- **WHAT THE EXERCISE ASKS**
Copy the passage on secondary transfer from "The likelihood of" up to and including "in FIG. 4(b).", swapping "inlet discharge" for "entrance discharge" wherever it appears.

- **TEXT TO READ**

The likelihood of inlet discharge occurring varies depending on the voltage applied to the secondary transfer back roller 33, the electrical resistance values and materials of the intermediate transfer belt 31, secondary transfer back roller 33, secondary transfer roller 36, and secondary transfer belt 404, the type of recording sheet P, and the state of conveyance. In particular, when the intermediate transfer belt 31 is an elastic belt having an elastic layer as in this embodiment, inlet discharge is likely to occur. For this reason, this embodiment employs a configuration in which the secondary transfer roller 36 is offset upstream in the recording sheet conveyance direction b, as shown in FIG. 4(b).

FIG. 5A is an explanatory diagram showing a configuration in which the secondary transfer roller 36 is not offset.
FIG. 5B is an explanatory diagram showing a configuration in which the secondary transfer roller 36 is offset to the upstream side in the recording sheet transport direction indicated by the arrow Z.

- **DATASET CONTENT**
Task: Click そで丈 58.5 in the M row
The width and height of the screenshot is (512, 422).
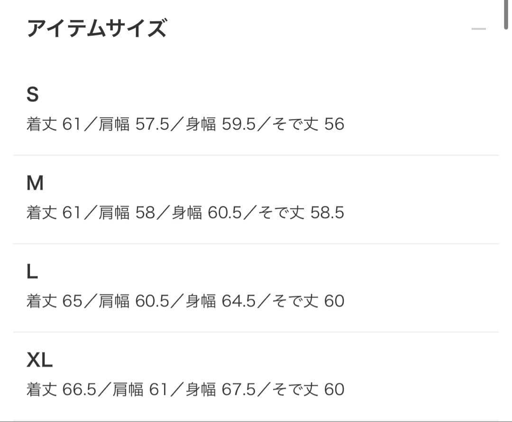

- **FULL ANSWER**
The likelihood of entrance discharge occurring varies depending on the voltage applied to the secondary transfer back roller 33, the electrical resistance values and materials of the intermediate transfer belt 31, secondary transfer back roller 33, secondary transfer roller 36, and secondary transfer belt 404, the type of recording sheet P, and the state of conveyance. In particular, when the intermediate transfer belt 31 is an elastic belt having an elastic layer as in this embodiment, entrance discharge is likely to occur. For this reason, this embodiment employs a configuration in which the secondary transfer roller 36 is offset upstream in the recording sheet conveyance direction b, as shown in FIG. 4(b).